[Exercise instructions]:
Lines to return, exactly: from the line with "[As Casas de" to the line with "I'm OK with analytics cookies (223, 291)" in the entries below, both included.

[Given records]:
━━━━━━━━

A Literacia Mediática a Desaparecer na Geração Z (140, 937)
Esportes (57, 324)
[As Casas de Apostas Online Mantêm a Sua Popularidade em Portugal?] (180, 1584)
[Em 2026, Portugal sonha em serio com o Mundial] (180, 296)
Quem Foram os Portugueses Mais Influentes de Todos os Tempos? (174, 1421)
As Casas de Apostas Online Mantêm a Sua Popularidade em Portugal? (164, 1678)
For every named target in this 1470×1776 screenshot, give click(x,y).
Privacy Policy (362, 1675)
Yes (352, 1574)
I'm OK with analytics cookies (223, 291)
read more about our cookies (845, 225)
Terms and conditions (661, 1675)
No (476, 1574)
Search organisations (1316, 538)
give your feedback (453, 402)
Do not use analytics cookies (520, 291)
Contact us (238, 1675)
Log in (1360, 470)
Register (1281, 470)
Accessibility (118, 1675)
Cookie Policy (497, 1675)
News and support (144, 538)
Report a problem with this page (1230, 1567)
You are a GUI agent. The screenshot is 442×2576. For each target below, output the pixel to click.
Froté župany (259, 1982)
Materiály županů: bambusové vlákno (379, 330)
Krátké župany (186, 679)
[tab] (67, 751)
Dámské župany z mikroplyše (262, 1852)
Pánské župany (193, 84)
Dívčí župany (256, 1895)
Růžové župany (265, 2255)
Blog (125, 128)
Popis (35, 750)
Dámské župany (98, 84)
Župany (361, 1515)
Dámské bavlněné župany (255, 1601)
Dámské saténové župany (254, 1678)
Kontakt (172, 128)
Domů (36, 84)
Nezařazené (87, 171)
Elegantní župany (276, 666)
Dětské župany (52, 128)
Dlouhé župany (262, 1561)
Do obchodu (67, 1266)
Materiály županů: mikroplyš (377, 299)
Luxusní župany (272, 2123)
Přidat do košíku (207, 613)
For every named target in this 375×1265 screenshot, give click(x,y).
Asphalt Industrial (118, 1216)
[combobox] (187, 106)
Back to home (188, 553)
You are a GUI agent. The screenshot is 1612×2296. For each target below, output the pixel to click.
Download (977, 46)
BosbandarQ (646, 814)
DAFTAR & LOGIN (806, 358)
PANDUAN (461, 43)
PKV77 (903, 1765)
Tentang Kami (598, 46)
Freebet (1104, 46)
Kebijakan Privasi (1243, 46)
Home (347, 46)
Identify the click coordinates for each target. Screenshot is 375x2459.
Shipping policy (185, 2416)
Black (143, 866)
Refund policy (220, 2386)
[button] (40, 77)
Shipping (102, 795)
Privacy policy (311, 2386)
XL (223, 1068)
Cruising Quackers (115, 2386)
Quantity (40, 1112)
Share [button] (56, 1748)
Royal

━━━━━━━━

[Exercise solution]:
[As Casas de Apostas Online Mantêm a Sua Popularidade em Portugal?] (180, 1584)
[Em 2026, Portugal sonha em serio com o Mundial] (180, 296)
Quem Foram os Portugueses Mais Influentes de Todos os Tempos? (174, 1421)
As Casas de Apostas Online Mantêm a Sua Popularidade em Portugal? (164, 1678)
For every named target in this 1470×1776 screenshot, give click(x,y).
Privacy Policy (362, 1675)
Yes (352, 1574)
I'm OK with analytics cookies (223, 291)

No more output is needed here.